YOUR GOAL | Here are the records. Write out exactly the lines between the one holding "Opções de pesquisa avançada (503, 368)" and the one holding "Comunidade (90, 432)", inclusive.

RECORDS |
▼

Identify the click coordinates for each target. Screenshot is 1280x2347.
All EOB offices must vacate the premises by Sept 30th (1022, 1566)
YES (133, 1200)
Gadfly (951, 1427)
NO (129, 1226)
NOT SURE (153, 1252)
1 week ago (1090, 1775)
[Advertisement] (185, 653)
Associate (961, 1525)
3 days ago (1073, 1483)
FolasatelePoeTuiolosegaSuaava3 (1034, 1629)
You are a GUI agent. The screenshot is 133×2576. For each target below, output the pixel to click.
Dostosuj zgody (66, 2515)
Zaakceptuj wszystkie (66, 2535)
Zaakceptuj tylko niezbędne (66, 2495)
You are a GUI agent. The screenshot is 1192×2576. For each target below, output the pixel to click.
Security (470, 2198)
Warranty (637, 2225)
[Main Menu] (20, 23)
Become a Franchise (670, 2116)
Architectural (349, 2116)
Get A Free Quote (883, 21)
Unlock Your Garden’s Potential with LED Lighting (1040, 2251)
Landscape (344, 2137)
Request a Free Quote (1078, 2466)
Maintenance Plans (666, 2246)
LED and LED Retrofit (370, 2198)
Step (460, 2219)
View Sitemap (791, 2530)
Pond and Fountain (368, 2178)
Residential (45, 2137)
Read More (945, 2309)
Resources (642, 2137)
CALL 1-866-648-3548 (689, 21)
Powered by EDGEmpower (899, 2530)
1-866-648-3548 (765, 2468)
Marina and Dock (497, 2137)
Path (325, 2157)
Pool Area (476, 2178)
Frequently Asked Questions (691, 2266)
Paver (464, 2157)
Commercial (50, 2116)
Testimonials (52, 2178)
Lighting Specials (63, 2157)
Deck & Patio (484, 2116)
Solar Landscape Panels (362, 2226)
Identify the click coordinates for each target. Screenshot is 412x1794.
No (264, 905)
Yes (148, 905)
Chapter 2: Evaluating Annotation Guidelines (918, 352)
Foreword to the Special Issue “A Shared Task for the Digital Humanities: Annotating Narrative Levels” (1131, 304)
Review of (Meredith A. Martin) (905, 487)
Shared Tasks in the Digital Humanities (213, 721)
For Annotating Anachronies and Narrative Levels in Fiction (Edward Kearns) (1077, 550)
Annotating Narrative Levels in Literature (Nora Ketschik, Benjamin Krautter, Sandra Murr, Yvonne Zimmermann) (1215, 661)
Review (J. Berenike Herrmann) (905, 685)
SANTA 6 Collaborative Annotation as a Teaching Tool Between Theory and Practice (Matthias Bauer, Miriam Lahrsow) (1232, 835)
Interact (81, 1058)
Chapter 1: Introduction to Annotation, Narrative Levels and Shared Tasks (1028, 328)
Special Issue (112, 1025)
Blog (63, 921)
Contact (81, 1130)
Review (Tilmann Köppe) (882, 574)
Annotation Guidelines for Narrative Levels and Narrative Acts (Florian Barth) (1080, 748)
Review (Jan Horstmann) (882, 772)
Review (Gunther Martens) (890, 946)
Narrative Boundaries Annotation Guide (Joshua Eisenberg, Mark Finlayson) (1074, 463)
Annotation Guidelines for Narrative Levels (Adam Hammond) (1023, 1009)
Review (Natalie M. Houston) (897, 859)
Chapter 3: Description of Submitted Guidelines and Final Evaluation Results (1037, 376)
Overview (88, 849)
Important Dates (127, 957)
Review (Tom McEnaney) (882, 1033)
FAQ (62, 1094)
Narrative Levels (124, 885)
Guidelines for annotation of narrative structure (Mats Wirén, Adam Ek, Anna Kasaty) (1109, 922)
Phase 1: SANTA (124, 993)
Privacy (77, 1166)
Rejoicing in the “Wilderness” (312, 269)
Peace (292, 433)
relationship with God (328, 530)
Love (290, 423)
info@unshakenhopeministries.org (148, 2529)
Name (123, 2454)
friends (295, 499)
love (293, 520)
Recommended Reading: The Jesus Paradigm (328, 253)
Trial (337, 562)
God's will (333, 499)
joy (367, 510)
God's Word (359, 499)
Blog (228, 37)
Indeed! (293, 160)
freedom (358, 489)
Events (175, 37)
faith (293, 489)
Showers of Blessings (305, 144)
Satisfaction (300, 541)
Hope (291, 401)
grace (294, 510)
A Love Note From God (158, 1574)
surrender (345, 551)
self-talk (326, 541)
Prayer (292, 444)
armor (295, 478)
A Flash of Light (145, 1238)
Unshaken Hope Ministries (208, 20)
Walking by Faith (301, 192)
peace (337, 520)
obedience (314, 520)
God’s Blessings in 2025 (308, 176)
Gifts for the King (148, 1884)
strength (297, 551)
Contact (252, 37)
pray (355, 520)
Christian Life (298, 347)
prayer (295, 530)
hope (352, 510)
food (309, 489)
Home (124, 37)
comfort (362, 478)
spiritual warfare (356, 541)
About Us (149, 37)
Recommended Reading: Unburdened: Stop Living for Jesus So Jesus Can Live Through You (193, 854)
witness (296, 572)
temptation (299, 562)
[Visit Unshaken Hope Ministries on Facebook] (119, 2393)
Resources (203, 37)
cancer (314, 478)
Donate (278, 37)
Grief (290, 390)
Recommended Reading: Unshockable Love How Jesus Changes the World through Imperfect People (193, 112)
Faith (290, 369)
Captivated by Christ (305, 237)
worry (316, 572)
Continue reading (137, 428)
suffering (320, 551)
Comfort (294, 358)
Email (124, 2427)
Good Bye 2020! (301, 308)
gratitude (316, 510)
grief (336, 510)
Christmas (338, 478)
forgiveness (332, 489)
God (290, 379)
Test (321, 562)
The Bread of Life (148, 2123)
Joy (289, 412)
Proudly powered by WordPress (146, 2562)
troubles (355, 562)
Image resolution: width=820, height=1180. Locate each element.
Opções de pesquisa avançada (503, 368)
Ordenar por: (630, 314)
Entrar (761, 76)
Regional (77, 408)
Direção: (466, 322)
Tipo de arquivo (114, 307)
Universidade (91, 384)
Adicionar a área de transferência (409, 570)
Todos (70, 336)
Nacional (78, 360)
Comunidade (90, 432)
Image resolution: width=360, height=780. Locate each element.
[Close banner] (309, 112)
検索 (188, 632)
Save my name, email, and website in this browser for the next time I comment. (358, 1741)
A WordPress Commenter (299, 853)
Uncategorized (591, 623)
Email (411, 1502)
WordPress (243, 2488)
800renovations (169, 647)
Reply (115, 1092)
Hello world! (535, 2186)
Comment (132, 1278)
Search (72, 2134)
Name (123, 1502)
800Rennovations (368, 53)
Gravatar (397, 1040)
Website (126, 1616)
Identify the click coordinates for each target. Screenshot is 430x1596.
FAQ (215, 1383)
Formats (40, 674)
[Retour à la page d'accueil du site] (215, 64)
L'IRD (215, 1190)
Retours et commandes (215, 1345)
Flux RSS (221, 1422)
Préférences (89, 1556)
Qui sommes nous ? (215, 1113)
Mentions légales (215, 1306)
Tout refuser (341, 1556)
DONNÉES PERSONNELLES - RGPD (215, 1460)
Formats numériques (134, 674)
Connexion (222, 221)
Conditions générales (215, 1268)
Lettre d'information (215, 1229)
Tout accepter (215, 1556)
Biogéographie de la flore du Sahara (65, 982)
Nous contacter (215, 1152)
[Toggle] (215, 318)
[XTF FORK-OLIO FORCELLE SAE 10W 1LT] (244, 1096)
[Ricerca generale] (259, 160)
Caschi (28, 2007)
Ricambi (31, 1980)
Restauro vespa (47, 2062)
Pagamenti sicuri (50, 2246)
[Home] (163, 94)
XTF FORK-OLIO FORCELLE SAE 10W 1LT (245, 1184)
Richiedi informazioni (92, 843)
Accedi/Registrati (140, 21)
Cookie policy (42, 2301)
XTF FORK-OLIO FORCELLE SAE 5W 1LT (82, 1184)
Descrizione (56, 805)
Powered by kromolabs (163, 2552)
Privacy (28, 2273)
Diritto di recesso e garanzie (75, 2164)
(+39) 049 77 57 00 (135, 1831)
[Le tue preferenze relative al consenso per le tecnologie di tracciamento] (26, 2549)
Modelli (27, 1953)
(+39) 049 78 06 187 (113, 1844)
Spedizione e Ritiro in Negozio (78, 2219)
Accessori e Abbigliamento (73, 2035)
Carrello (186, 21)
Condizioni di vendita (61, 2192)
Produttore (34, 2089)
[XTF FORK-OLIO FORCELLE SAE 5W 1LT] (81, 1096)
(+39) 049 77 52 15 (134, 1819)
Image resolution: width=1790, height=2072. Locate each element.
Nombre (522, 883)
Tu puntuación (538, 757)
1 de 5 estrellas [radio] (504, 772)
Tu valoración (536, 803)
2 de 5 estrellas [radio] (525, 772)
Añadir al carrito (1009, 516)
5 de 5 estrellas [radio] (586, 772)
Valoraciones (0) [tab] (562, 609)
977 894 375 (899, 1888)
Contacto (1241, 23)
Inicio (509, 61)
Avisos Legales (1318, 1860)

▲

EXERCISE SOLUTION |
Opções de pesquisa avançada (503, 368)
Ordenar por: (630, 314)
Entrar (761, 76)
Regional (77, 408)
Direção: (466, 322)
Tipo de arquivo (114, 307)
Universidade (91, 384)
Adicionar a área de transferência (409, 570)
Todos (70, 336)
Nacional (78, 360)
Comunidade (90, 432)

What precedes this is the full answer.